How Your Church Can Help With Disaster Relief In Another City
By: Vanderbloemen
As a resident of Houston, which was truly ravaged by Hurricane Harvey a little over a week ago, I’ve been inundated with concern from friends from out of town, and questions on how best to help. After spending the last week helping with recovery, hearing about friends’ and family’s experiences with disaster relief organizations, making my own observations, and doing a little research, I’ve gained some new perspective on the most effective ways that you can help if you don’t live in the affected area.
Here are the 5 best ways for your church to get involved with disaster relief in another city.
1. Pray!
This should be the obvious starting point, but sometimes it gets overlooked in the rush to more “practical” steps. Pray for the families of those who lost their lives and for the people who have lost their homes and everything they owned, that God would comfort and sustain them. Pray for the first responders, who have been overwhelmed by devastating sights day-in and day-out, to have peace and endurance. Pray for the volunteers, to have strength, compassion, and wisdom.
2. Partner with a local church and/or organization.
Groups already embedded in and engaged with the community are best equipped to meet its needs.
These churches or organizations have established relationships with the people in need of assistance, as well as local government agencies, and they can most quickly assess what kind of help is needed and how to disseminate resources or dispatch people. They can most easily let you know not only what is needed, but what is not needed, to help prevent what is known as the “second disaster.”

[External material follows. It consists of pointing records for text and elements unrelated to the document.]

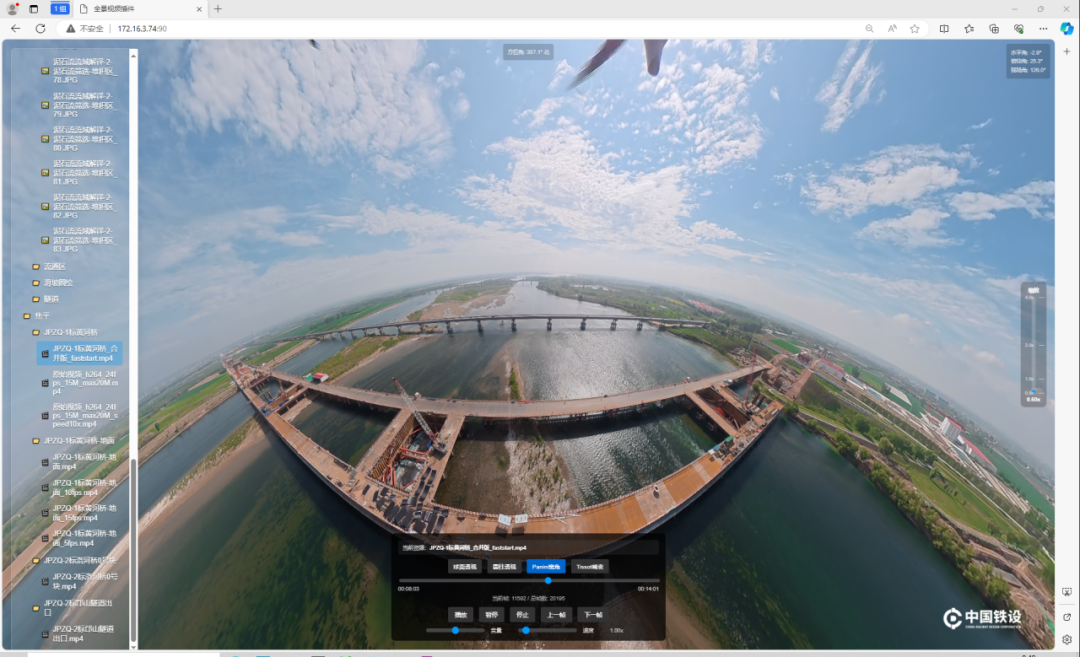Collapse the JPZQ-1标黄河桥-地面 folder
This screenshot has width=1080, height=657.
pos(79,440)
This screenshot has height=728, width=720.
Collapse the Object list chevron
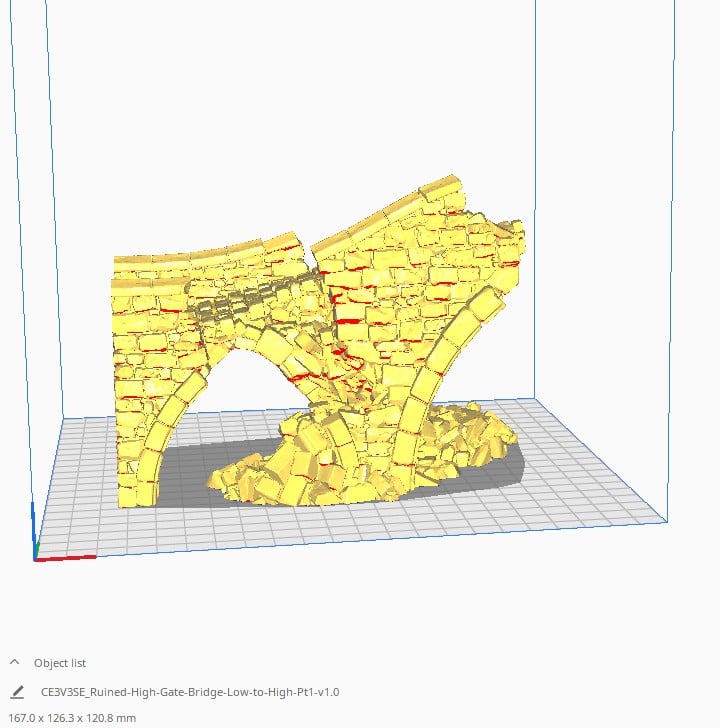click(x=14, y=663)
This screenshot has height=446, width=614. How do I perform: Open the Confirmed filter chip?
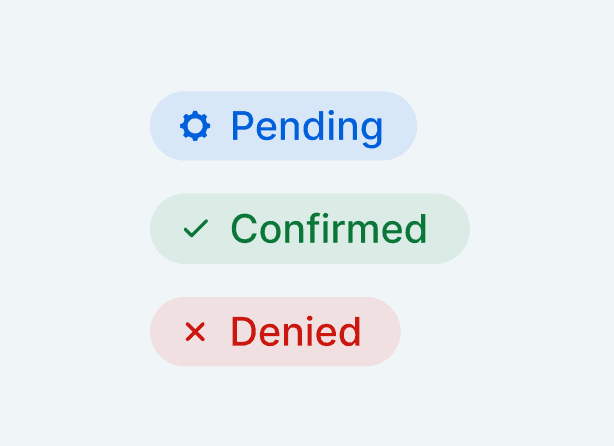click(x=310, y=229)
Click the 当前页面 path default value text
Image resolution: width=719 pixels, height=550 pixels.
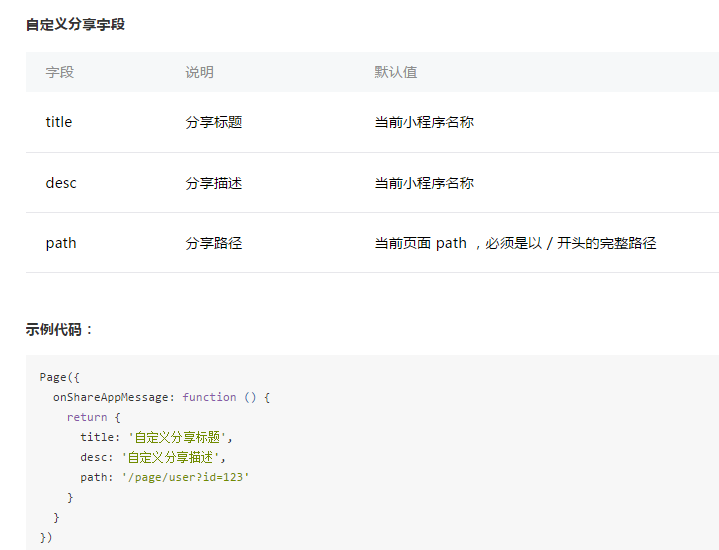[x=515, y=243]
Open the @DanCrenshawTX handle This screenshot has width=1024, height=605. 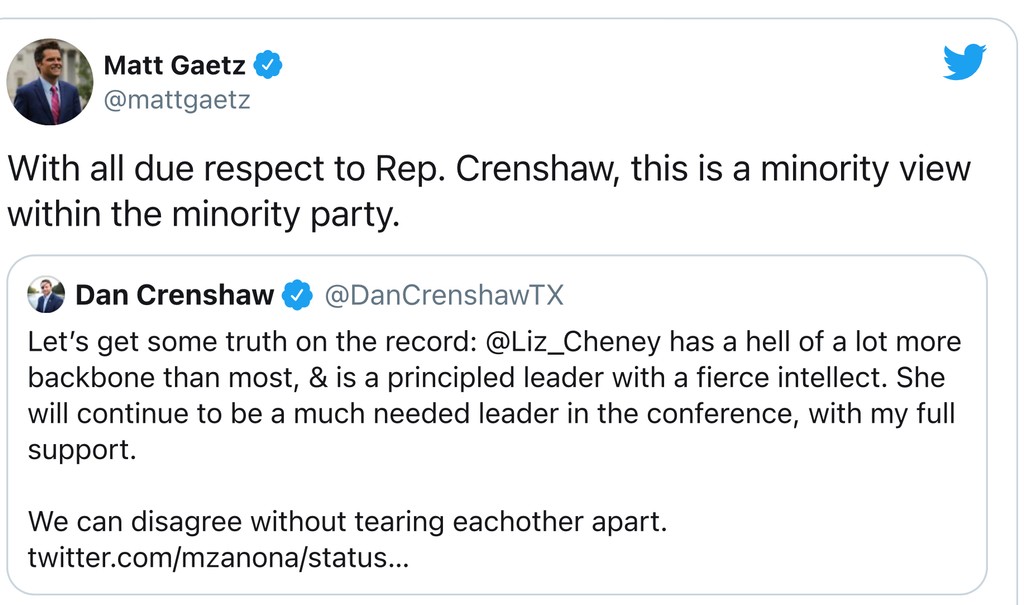(444, 295)
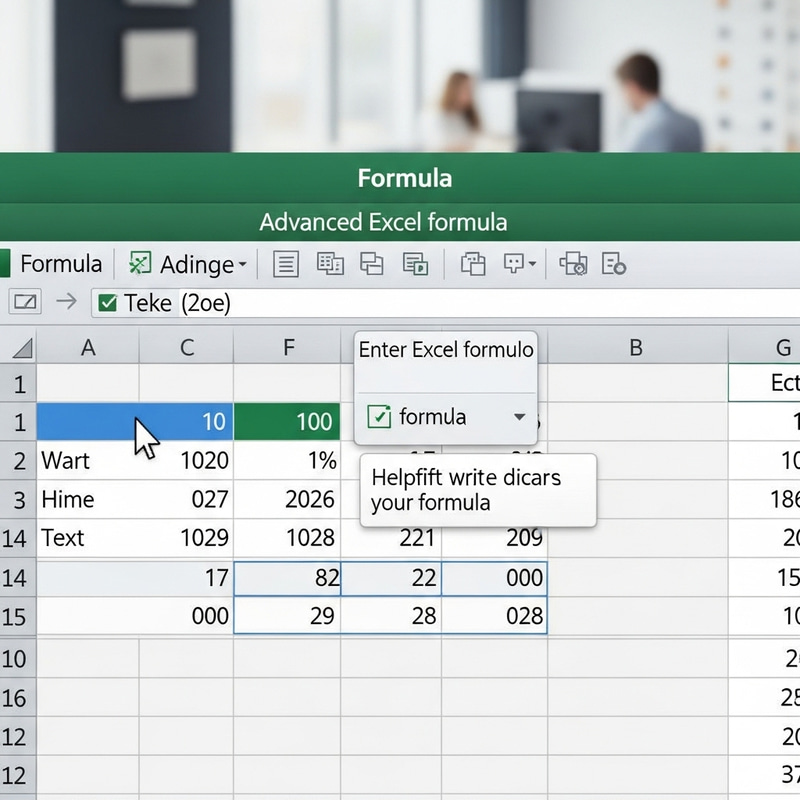Image resolution: width=800 pixels, height=800 pixels.
Task: Open the comment icon dropdown arrow
Action: (533, 264)
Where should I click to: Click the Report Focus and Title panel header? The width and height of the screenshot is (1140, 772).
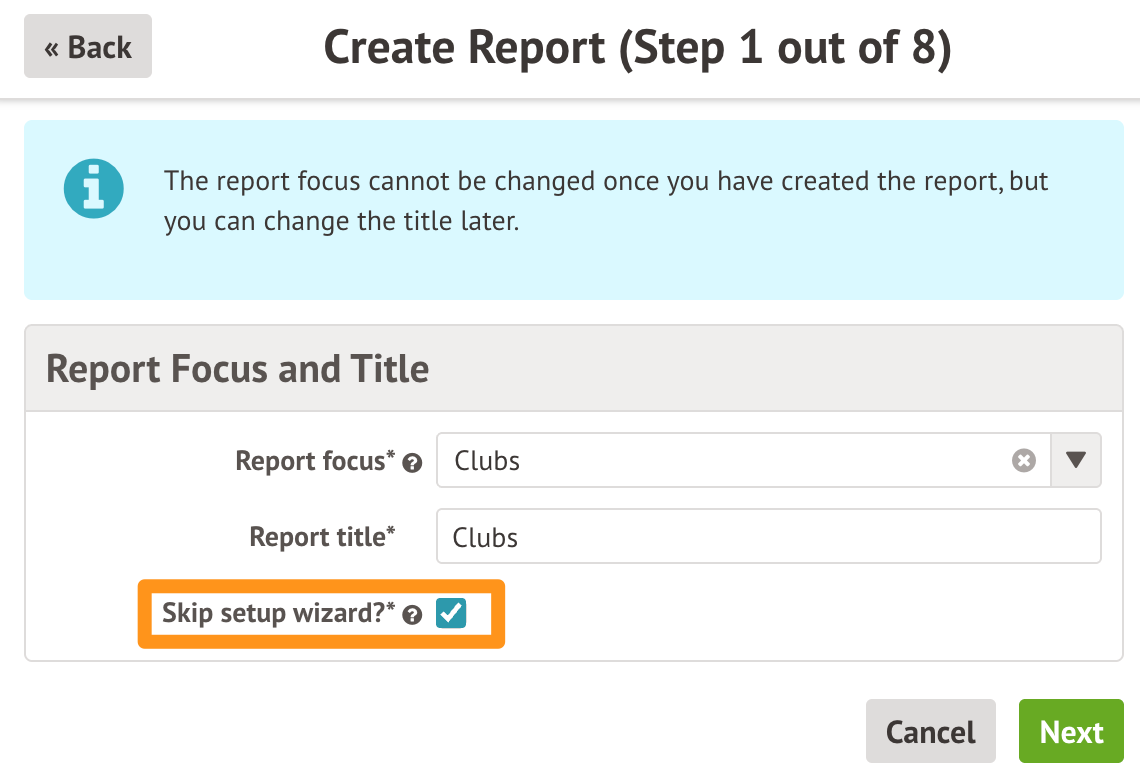[238, 369]
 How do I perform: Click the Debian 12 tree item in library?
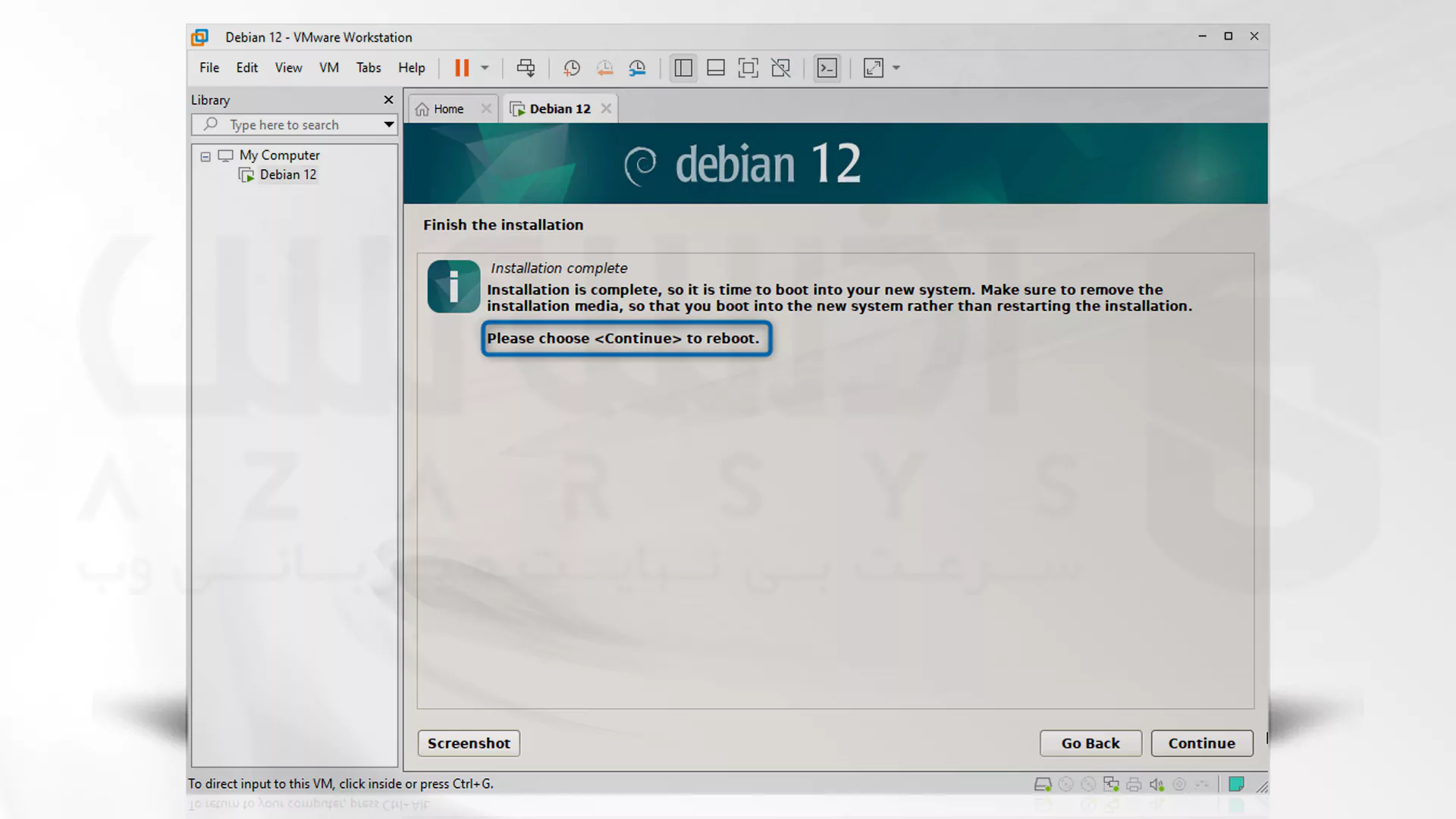pyautogui.click(x=288, y=175)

Here in Houston, clothing donations were no longer accepted anywhere only a couple of days into the recovery process. Additional donations of clothes would only get in the way of other, more necessary supplies, and slow down the assistance process.
3. Send specialized teams.
Once your partner church or organization has identified the labor needs for the recovery process, you can create teams of volunteers with the specific skills and/or resources that will be most useful.
For example, while flooding was still occurring in Houston, teams with flat-bottomed boats and large trucks from neighboring towns and states came to help rescue people trapped in their homes. Now that water has receded from most parts of the city, teams of people with the skills and equipment to enter homes that may be developing dangerous mold are needed. Volunteers without the equipment to safely enter these homes are becoming more and more limited in their ability to assist with removal of potentially hazardous sheetrock, flooring, and furniture.
4. Remain connected long after the event.
Recovery from Hurricane Harvey will take years, but attention and assistance will begin to dwindle as time passes, despite the need for continued help. Find ways to support those affected long past the actual disaster to ensure their successful recovery. Some people lost their homes, cars, and jobs in one weekend, but it will take much, much longer to rebuild their lives.
5. Support local businesses.
The economic impact of a natural disaster can be huge and prevent entire cities from recovering. By supporting local businesses, you’re giving people whose livelihoods depend on their employers’ success a chance to rebuild.
How can your church implement some of these ideas to impact the community?